* **WHAT IS EXPECTED**
All lines in the records below with the word "calendar" must be returned.
-- -- --
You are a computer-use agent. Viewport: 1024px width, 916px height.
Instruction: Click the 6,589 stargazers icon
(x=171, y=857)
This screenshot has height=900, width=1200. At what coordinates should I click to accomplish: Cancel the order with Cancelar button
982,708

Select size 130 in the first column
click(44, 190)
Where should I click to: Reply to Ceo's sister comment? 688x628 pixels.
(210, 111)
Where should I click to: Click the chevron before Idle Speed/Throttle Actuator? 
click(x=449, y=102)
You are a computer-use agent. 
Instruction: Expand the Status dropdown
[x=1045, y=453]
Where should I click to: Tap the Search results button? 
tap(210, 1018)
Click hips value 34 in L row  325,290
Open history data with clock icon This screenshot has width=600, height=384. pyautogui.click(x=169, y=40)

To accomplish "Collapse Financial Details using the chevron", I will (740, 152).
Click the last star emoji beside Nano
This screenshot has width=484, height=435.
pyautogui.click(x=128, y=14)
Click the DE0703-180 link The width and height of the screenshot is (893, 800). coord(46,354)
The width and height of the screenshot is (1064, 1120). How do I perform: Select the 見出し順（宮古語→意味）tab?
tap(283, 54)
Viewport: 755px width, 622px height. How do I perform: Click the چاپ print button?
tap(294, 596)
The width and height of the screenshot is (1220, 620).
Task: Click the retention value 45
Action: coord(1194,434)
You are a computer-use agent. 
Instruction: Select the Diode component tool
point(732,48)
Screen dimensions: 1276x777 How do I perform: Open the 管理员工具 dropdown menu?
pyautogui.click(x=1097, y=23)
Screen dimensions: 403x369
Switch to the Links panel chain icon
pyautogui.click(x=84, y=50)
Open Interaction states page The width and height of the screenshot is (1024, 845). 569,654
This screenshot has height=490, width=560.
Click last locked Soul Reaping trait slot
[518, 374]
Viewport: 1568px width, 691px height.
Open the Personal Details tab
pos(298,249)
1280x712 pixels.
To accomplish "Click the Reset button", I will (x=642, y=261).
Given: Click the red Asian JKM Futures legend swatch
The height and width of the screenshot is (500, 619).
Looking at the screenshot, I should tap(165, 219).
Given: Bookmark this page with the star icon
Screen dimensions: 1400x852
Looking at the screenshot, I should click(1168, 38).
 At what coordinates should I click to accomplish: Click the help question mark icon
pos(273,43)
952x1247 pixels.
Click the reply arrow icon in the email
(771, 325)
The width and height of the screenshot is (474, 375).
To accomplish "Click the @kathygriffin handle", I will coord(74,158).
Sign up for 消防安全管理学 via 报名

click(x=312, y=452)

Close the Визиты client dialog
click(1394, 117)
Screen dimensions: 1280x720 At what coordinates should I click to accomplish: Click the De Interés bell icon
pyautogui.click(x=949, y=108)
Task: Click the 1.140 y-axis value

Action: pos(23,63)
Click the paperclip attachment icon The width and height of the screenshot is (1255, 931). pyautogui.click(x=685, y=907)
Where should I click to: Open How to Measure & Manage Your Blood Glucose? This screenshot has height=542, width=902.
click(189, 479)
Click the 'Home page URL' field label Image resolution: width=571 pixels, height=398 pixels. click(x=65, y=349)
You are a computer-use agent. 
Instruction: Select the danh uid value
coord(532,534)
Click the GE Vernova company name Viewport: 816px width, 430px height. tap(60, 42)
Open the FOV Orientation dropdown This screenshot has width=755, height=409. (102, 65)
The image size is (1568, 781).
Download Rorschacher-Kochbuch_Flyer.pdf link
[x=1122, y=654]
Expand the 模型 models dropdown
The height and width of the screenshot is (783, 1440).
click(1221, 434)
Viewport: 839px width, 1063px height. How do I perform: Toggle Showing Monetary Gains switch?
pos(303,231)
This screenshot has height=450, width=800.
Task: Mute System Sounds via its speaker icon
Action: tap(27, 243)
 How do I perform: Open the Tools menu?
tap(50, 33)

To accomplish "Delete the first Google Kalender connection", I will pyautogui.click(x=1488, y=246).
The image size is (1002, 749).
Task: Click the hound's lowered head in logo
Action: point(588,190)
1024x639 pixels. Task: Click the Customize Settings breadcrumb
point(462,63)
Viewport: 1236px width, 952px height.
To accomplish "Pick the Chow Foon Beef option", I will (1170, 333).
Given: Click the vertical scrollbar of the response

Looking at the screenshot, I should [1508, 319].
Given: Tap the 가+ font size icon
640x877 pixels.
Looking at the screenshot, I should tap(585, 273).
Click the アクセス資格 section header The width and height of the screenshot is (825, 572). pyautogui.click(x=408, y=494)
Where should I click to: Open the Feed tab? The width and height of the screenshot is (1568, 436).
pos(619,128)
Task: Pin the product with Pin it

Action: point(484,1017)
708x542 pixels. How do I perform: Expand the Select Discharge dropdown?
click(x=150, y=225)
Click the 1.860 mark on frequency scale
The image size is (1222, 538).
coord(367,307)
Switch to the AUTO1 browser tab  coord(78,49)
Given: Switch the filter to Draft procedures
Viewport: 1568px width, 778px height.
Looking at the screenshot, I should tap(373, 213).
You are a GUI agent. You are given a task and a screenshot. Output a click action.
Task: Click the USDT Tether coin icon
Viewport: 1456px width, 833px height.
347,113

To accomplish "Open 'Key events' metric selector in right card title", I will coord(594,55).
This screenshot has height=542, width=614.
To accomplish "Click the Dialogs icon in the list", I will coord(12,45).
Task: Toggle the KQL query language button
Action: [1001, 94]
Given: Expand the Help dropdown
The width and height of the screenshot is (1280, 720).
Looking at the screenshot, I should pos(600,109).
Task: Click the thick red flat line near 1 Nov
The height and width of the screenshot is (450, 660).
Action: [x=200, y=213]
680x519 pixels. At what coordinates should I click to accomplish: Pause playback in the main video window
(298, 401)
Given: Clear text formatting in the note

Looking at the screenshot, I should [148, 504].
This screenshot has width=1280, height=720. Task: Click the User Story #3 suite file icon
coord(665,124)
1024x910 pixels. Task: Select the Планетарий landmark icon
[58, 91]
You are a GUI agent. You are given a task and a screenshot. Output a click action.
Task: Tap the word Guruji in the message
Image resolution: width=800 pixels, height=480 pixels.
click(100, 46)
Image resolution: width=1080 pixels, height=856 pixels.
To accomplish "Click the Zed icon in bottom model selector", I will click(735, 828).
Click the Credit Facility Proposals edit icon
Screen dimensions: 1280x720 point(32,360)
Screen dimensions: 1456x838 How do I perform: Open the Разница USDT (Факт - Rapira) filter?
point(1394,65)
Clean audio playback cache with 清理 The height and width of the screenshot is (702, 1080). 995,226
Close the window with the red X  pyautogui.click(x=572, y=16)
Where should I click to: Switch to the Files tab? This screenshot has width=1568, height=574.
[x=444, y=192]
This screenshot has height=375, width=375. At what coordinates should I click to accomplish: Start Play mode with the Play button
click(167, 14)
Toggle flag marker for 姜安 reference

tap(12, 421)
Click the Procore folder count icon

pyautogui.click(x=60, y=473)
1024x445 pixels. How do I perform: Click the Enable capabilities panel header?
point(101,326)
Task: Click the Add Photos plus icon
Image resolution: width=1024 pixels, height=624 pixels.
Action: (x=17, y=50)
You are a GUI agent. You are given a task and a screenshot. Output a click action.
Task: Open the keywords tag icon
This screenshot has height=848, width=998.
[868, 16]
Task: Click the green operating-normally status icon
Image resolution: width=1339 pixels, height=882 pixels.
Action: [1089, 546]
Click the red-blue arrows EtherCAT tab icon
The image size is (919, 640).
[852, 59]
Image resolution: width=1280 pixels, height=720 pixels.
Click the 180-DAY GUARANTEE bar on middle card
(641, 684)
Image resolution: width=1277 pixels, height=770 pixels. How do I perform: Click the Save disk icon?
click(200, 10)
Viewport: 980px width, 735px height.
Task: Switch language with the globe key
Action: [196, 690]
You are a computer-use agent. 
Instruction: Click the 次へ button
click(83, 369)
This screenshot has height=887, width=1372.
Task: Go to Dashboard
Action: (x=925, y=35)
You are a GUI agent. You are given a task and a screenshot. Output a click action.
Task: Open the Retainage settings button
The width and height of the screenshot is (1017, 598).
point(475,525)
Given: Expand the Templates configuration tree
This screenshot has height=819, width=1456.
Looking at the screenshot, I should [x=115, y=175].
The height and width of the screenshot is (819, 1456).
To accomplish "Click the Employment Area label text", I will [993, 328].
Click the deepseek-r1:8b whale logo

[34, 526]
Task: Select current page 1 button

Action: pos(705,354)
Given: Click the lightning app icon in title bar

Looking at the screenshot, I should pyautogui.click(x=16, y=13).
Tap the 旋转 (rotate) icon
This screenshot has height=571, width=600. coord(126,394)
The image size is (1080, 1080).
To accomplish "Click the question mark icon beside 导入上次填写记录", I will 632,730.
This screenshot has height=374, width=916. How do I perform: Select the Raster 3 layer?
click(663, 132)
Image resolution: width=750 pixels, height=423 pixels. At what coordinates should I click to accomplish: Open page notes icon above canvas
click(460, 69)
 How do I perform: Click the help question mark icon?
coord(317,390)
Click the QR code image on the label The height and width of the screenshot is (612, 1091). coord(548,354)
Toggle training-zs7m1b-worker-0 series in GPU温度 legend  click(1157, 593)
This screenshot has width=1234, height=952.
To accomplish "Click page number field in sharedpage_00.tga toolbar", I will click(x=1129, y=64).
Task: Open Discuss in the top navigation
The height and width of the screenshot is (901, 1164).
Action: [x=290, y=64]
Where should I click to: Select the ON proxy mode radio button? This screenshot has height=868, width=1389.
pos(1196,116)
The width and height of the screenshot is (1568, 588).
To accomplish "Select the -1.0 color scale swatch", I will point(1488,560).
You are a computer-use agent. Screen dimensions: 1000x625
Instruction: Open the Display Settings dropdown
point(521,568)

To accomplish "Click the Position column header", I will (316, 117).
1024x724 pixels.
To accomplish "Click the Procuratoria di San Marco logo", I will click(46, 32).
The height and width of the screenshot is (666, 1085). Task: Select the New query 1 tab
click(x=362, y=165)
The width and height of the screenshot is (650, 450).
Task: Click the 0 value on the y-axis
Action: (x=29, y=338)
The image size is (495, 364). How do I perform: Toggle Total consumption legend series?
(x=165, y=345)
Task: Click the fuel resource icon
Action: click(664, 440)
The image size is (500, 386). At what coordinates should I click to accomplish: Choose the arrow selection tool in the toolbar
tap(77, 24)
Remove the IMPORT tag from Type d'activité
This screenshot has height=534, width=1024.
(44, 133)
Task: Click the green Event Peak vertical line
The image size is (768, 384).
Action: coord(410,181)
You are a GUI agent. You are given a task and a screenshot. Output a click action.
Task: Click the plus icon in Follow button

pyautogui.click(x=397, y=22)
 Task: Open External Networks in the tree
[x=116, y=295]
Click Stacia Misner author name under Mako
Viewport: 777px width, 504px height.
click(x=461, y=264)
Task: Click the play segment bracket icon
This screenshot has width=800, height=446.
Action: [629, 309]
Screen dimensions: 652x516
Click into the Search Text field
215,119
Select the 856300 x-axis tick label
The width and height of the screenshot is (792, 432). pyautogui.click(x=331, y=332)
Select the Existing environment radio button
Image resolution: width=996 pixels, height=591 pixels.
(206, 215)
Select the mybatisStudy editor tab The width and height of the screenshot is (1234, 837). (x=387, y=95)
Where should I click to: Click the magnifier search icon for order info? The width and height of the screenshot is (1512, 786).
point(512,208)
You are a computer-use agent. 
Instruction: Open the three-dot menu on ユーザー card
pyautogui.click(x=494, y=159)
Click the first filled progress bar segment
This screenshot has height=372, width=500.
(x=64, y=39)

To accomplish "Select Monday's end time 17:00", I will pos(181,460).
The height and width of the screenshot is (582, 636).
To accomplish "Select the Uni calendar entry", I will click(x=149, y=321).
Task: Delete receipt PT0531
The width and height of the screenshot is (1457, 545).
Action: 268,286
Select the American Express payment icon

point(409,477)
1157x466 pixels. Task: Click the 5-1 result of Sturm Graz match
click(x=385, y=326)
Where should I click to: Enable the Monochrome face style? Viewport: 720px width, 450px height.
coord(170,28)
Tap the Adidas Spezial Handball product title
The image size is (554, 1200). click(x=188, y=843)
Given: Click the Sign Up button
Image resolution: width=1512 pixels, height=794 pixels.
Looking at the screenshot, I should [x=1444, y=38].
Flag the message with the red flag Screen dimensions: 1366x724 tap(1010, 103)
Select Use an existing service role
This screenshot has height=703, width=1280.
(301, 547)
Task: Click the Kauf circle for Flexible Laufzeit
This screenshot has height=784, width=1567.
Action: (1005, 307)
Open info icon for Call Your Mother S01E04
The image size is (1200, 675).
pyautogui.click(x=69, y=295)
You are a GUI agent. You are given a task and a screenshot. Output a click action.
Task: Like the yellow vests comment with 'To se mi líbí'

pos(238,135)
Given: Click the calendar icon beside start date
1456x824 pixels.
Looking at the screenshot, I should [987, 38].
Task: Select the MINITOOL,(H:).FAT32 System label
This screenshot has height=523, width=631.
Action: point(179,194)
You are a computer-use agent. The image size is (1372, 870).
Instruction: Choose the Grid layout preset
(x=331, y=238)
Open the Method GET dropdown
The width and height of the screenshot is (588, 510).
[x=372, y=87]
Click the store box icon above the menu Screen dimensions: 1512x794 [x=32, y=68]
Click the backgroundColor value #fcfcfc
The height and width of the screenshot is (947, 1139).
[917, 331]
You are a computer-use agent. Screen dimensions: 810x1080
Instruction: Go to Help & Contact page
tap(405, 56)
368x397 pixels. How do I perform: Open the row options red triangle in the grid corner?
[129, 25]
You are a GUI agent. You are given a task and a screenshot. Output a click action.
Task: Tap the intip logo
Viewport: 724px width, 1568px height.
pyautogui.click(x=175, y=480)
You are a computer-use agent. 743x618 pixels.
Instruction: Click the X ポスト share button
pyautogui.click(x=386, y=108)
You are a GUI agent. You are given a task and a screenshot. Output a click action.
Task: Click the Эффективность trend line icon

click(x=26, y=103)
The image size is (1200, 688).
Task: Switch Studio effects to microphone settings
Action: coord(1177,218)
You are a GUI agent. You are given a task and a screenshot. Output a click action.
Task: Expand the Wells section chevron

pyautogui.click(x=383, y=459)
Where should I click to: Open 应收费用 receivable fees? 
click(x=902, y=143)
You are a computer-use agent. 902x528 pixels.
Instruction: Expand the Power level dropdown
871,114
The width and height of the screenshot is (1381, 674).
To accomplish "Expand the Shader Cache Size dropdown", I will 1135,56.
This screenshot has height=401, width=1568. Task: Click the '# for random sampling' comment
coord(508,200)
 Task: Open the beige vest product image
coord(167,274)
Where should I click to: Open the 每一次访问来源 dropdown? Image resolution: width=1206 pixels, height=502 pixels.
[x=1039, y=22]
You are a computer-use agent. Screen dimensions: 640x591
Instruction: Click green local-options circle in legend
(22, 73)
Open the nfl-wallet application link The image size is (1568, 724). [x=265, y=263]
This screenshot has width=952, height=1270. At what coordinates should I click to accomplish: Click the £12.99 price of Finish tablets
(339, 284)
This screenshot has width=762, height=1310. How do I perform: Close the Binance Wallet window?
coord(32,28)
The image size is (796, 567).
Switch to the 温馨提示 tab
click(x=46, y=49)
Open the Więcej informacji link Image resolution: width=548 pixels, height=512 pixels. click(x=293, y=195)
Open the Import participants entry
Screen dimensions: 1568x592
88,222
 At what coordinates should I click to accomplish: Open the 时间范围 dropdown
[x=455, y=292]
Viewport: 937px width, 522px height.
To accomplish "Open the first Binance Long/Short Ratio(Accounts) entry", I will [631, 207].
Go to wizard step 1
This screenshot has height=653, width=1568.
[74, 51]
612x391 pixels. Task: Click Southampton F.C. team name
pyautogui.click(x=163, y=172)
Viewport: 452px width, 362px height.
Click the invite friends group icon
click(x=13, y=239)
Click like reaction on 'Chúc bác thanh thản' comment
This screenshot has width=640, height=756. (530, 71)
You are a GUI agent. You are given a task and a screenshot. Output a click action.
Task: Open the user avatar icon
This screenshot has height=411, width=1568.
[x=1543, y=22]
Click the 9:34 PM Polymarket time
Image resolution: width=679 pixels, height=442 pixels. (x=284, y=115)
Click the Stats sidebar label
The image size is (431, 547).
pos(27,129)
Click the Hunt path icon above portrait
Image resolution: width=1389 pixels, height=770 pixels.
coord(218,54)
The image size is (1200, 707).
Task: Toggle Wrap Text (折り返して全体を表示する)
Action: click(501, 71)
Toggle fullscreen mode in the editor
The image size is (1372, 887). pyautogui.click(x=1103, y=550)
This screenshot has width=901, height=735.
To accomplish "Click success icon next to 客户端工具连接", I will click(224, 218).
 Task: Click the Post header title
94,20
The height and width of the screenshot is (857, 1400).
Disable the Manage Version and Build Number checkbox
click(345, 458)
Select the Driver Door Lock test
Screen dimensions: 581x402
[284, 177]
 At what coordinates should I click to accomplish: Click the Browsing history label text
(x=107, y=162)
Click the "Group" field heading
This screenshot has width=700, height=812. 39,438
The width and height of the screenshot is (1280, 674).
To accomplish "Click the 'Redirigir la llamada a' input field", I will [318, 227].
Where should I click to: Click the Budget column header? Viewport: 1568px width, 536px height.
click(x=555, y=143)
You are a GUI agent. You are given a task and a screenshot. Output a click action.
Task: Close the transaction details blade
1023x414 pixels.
-- -- --
* **WRITTEN REPLY**
To accomplish "Select the Uni calendar entry", I will click(x=149, y=321).
Given: Click the calendar icon beside start date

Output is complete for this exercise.